Replacing K by an extension field, we assume that \(Q_{1},\ldots ,Q_{r} \in C(K)\). Let \(v \in M_{K}\). Prove that

$$\displaystyle\begin{array}{rcl} \log \min {\bigl \{{\bigl |f(P)\bigr |}_{v}, 1\bigr \}}& =& n_{1}\log d_{v}(P,Q_{1}) + \cdots + n_{r}\log d_{v}(P,Q_{r}) + O(1) {}\\ & & \qquad \qquad \qquad \qquad \qquad \qquad \text{for all}\ P \in C(K_{v}), {}\\ \end{array}$$

where the O(1) depends on f and the choice of distance functions, but is independent of P.

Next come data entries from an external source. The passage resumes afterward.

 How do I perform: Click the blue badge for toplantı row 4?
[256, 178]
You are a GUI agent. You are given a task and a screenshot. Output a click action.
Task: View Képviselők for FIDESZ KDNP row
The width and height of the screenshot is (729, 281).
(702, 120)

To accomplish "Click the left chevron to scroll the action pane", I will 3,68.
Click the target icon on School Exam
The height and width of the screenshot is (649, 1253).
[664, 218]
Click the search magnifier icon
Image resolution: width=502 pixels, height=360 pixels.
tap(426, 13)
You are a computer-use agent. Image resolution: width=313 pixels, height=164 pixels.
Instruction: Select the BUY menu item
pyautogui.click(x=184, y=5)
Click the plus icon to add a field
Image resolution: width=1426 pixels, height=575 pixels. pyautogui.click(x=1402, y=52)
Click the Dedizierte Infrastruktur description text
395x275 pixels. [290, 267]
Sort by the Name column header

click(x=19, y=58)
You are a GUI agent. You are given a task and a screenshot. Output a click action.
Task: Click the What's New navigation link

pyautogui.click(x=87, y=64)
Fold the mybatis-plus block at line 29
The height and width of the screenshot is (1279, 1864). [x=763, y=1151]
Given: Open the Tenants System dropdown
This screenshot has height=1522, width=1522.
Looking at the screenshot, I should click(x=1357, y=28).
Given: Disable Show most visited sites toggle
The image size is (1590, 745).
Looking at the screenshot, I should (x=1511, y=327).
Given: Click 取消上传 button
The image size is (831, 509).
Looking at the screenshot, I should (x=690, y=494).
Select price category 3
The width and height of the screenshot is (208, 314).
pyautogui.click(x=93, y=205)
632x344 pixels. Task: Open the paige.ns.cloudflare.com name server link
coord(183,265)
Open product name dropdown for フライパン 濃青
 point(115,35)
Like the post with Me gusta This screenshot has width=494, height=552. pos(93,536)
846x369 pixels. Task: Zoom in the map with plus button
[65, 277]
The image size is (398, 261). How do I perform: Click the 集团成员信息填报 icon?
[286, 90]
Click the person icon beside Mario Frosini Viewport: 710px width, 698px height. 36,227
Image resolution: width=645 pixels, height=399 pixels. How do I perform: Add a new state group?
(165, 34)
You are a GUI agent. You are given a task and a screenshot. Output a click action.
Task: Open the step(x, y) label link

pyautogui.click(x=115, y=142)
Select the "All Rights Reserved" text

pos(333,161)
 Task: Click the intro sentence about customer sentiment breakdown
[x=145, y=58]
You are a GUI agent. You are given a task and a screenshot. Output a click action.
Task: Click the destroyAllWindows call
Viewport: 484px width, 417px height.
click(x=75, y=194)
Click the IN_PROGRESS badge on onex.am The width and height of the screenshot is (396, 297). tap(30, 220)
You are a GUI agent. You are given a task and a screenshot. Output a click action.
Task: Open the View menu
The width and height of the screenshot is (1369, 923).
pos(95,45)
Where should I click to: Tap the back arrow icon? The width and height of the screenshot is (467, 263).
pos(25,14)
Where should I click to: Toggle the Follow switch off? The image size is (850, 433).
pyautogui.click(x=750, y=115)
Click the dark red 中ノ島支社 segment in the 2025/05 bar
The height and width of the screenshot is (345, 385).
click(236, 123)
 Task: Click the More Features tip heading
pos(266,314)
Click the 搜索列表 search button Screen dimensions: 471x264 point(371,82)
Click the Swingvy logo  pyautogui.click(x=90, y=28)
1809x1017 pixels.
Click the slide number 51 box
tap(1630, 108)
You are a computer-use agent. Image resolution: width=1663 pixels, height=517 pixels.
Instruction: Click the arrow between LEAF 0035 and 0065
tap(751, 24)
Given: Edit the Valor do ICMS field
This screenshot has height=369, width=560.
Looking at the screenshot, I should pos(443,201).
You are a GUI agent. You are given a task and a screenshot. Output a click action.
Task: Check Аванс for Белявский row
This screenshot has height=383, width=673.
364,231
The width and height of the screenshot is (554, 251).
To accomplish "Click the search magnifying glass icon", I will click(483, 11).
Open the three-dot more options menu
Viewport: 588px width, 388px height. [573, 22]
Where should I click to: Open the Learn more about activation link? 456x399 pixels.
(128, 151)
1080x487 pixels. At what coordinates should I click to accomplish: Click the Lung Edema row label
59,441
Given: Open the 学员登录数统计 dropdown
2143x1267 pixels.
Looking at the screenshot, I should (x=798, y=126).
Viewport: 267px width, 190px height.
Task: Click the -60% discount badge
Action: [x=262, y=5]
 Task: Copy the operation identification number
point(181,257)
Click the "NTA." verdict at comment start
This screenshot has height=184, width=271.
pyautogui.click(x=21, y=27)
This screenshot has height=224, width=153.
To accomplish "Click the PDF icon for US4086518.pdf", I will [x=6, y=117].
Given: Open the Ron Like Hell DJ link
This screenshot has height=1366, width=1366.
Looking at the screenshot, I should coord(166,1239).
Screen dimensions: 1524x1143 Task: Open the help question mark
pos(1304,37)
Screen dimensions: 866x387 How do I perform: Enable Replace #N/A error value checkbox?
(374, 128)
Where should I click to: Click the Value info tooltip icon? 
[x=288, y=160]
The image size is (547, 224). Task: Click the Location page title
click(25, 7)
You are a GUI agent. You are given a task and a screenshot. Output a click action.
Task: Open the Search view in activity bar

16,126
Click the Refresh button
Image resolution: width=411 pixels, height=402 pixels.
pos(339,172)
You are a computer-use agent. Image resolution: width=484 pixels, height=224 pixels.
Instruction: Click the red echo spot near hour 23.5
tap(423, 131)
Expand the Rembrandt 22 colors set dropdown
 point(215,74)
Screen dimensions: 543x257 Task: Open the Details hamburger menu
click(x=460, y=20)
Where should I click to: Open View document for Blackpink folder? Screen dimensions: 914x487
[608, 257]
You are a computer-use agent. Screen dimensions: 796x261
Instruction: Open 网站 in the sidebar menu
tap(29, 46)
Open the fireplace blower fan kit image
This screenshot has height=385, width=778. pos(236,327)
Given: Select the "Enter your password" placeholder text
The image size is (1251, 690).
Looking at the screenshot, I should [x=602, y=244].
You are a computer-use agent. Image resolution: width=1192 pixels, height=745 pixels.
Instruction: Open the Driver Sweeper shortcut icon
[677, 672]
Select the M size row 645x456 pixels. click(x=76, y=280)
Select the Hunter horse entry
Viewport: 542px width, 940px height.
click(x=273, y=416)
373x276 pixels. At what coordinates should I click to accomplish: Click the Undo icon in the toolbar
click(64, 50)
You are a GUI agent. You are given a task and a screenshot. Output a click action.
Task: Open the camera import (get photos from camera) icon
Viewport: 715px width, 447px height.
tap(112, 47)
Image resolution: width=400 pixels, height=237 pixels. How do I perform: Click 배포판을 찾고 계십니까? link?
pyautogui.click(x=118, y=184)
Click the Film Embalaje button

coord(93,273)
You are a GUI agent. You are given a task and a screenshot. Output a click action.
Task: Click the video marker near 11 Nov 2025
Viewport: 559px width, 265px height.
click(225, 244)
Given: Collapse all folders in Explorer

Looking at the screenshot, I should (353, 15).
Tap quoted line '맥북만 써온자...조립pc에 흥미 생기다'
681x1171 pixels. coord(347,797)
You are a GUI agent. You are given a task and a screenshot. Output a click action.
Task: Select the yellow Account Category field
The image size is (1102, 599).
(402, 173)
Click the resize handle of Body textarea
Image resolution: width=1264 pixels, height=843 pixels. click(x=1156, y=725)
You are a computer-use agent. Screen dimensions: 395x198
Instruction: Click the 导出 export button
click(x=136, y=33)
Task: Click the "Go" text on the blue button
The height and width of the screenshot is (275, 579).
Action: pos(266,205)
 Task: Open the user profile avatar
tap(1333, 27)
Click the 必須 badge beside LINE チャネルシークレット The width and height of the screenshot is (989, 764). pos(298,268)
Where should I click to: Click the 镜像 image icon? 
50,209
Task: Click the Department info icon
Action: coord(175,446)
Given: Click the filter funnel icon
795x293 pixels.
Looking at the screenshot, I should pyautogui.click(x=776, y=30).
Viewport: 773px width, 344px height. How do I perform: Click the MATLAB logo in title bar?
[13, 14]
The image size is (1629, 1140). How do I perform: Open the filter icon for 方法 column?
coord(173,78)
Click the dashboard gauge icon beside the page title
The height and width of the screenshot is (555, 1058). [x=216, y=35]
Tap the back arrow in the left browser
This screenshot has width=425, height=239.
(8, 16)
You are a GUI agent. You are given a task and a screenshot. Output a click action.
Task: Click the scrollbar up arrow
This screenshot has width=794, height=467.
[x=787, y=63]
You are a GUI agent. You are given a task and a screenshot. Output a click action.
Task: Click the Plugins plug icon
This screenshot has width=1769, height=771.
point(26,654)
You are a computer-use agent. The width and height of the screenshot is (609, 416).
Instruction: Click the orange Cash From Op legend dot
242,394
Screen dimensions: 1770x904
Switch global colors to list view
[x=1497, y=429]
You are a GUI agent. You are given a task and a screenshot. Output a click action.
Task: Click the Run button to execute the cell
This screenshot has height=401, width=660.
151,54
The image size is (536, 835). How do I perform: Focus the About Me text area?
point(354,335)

9.17. Let \(\epsilon > 0\), and let m and n be positive integers satisfying nm > n + m. Assuming that the ABC conjecture (VIII.11.4) is true, prove the following assertions (see also Exercise 8.22):

  1. (a)

    There is a constant \(C = C(\epsilon ,m,n)\) such that if

    $$\displaystyle{y^{m} = x^{n} + D\qquad \text{with}\ x,y,D \in \mathbb{Z}\ \text{and}\ D\neq 0,}$$

    then

    $$\displaystyle{\vert x\vert ^{nm-n-m} \leq C\vert D\vert ^{m+\epsilon }\qquad \text{and}\qquad \vert y\vert ^{nm-n-m} \leq C\vert D\vert ^{n+\epsilon }.}$$

    (This is a generalized version of Hall’s conjecture (IX.7.4).)

  2. (b)

    Suppose now that \(D\neq 0\) is fixed. If \(\max \{m,n\}\) is sufficiently large, then the equation \(y^{m} = x^{n} + D\) has no solutions \(x,y \in \mathbb{Z}\) with \(x,y\notin \{0,\pm 1\}\). (Hint. You’ll need to keep track of how the constant in (a) depends on m and n.)

9.18. Let E be the elliptic curve \(y^{2} = x^{3} + 2089\).

  1. (a)

    Prove that the points

    $$\displaystyle{P_{1} = (-12, 19), P_{2} = (-10, 33), P_{3} = (-4, 45), P_{4} = (3, 46),}$$

    are independent points in \(E(\mathbb{Q})\).

  2. (b)

    * Prove that \(E(\mathbb{Q})\mathop{\cong}\mathbb{Z}^{4}\) and that P 1, P 2, P 3, P 4 are a basis for \(E(\mathbb{Q})\).

  3. (c)

    Find 10 more points (x, y) in \(E(\mathbb{Q})\) with \(x,y \in \mathbb{Z}\) and y > 0. Express these integral points in terms of the basis listed in (a).